Wir Dersimer sind Armenier und Alewiten zugleich, denn es gab diese Trennung nicht. Wir lebten zusammen und heirateten untereinander und feierten gemeinsam. Der Patenonkel meines Bruders war ein Armenier (Hüseyin Boga), der zu uns wie ein Vater war. Er blieb bis zu seinem Tod in Dersim, und seine Seele fließt Tag und Nacht im Fluss Munzur, in den er sich verliebte wie alle Dersimer, die sich mit dem Fluss identifizieren. Es war sein Fluss und seine Geschichte. Seine Kinder und Enkelkinder leben heute wie viele andere Dersimer in Frankreich, Deutschland und anderswo auf dieser Erde im Exil, aber nicht in ihrem Herkunftsland Dersim.
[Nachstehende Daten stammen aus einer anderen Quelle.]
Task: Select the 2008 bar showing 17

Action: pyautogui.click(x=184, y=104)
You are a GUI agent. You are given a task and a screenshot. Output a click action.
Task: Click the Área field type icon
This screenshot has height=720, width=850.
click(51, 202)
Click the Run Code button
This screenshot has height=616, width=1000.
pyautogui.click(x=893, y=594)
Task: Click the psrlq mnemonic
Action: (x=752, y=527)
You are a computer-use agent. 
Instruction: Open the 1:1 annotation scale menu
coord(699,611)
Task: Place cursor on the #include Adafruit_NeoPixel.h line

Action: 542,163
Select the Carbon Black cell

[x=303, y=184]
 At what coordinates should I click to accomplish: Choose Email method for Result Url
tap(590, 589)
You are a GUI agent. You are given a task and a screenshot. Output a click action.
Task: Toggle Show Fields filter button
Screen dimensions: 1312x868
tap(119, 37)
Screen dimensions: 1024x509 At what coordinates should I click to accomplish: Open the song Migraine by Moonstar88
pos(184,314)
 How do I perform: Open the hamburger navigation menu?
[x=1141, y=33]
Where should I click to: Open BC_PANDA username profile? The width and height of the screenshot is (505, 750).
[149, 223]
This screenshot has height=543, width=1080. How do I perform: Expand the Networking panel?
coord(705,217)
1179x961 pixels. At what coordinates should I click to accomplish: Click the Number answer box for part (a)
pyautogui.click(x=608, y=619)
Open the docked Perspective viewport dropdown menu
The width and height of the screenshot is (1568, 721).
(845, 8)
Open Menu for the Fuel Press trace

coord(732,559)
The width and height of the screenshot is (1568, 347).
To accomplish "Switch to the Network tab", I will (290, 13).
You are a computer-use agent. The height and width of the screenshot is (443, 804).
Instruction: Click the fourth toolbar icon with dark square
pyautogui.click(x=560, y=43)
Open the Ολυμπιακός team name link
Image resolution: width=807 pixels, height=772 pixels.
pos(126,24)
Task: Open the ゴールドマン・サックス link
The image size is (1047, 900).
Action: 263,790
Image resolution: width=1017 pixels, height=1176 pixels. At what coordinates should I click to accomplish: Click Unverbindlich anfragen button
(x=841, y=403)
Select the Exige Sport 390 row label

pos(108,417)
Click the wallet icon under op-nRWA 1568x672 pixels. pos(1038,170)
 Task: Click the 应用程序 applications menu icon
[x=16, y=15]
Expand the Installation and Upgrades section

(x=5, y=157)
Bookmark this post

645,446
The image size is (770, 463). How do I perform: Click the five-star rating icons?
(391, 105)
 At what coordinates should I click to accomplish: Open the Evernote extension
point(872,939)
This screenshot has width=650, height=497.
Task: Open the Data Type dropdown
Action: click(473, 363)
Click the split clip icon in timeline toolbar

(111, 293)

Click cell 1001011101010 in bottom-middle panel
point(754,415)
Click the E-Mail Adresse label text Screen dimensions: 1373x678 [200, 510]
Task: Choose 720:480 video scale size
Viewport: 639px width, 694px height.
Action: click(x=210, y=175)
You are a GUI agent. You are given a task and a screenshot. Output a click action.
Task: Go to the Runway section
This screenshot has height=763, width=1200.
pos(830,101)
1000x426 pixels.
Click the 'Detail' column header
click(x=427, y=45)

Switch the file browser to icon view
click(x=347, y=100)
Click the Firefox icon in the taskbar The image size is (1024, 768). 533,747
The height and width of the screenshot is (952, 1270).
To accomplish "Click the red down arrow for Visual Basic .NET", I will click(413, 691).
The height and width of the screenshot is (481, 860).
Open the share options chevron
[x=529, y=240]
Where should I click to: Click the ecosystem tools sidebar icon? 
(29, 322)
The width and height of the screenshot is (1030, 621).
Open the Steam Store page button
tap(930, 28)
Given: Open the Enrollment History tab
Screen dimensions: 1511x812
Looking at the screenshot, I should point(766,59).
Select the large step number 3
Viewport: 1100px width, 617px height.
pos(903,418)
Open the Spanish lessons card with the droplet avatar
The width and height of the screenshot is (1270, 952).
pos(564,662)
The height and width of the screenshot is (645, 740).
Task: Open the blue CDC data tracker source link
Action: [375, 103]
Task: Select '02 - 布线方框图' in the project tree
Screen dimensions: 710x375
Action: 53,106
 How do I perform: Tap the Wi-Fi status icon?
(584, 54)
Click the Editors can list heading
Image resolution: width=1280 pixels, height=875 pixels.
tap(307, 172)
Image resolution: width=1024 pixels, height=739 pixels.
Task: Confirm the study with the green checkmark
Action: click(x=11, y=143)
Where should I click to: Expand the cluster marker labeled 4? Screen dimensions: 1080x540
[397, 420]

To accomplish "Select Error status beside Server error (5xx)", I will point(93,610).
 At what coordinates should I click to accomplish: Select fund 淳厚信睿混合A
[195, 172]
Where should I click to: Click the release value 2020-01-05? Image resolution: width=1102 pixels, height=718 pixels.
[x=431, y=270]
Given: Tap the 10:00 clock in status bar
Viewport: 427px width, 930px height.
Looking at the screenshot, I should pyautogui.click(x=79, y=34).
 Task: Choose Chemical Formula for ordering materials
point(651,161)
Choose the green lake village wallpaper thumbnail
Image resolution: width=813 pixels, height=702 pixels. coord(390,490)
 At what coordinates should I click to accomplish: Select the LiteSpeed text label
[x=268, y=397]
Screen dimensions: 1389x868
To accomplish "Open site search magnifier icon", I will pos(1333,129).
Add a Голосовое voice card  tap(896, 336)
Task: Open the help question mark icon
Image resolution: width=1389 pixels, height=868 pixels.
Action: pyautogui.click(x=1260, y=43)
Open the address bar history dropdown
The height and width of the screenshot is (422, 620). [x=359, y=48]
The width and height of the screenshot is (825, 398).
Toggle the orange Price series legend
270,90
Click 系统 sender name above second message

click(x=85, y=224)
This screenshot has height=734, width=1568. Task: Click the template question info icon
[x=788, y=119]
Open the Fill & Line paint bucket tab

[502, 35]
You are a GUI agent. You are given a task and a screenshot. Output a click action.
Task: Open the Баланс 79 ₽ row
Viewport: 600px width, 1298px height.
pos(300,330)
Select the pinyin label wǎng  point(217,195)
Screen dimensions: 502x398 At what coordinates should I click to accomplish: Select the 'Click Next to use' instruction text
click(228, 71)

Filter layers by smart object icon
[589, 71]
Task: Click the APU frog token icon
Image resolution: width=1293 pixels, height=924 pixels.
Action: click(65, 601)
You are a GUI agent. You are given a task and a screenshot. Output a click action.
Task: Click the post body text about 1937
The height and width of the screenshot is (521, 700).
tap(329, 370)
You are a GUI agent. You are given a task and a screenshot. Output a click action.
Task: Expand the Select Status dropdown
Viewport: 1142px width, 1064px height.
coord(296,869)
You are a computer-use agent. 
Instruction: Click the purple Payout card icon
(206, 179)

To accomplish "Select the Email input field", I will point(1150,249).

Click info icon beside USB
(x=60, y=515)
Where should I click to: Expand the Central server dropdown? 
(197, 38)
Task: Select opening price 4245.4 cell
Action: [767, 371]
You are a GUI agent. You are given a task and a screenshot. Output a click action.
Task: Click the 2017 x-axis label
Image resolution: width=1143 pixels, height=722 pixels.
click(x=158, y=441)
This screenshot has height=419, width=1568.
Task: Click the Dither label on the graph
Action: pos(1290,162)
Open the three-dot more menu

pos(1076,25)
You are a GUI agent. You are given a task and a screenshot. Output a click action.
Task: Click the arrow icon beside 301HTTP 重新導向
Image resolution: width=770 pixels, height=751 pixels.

In einigen Orten wurden Männer ermordet, die Frauen verschleppt und zwangsverheiratet, damit der Besitz an die Männer ging, die sich durch die Heirat als legitime Besitzer sahen.
Im Gespräch mit einigen Zeitzeugen, die meisten waren aus meiner Verwandtschaft, habe ich eins festgestellt: Dass sie in ihren Erzählungen übereinstimmend das gleiche Leid schilderten. Viele weinten, während sie erzählten. Die Tränen flossen die Wangen der Frauen hinunter, tropften auf die Erde, die für die Tausende von Opfern eine ewige Ruhestätte wurde. (…)
Heute, 100 Jahre nach dem Genozid an den Armeniern, wird sowohl auf nationaler als auch internationaler Ebene diskutiert, ob dieser Genozid je stattgefunden hat. Es ist eine Aufgabe der Historiker, diese Frage im historischen Kontext zu erforschen und offenzulegen, was geschah und wie es geschah.
Aber nach Erzählungen meiner Großeltern und von Zeitzeugen aus der Region Dersim hat tatsächlich ein großes Massaker an den Armeniern stattgefunden.
Die Türkei ist aufgefordert, ihre ablehnende Haltung aufzugeben, sich auch diesem Teil ihrer Geschichte zu stellen und sie zu verarbeiten.
(…)
Dieses Gedicht widme ich meinen Brüdern und Schwestern, die durch das Verbrechen an der Menschheit ihr Leben verloren haben oder in fremde Länder fliehen mussten, um ihr Leben zu retten:
Mandelbäume
Wir sind Mandelbäume
verwurzelt tief in der Erde von Dersim,
aus unseren Bäumen sind viele Äste gesprossen,
die sich in den Himmel hineinstrecken, um frei zu sein.
Wir sind Mandelbäume
zerstreut in der Erde von Dersim
blühen wir auf der Hochebene der Munzur-Berge.
Wir sind Geschwister – Kinder einer Mutter
Blühend schmücken wir uns wie die Mandelbäume mit rosaroten Blüten.
Wir sind Mandelbäume, die verschieden sind,
aber den gleichen Duft verströmen und das gleiche Lächeln im Gesicht tragen
Wir sind Geschwister,
die gleiche Brust hat uns genährt wie die Erde Dersims
Wir sind Geschwister,
die ihren Schmerz in ihrem Lachen verbergen, um dem Feind nicht zu zeigen,
dass er uns besiegt hat.
Wir sind Mandelbäume,
die tief in der Erde von Dersim verwurzelt sind,
Wir sind Mandelbäume
wir blühen in die Zukunft hinein, die uns gehört
Wir sind Mandelbäume
Wir singen mit dem Wind unser gemeinsames Lied
Brüderlichkeit in Freiheit, die kein Tyrann von uns wegnimmt.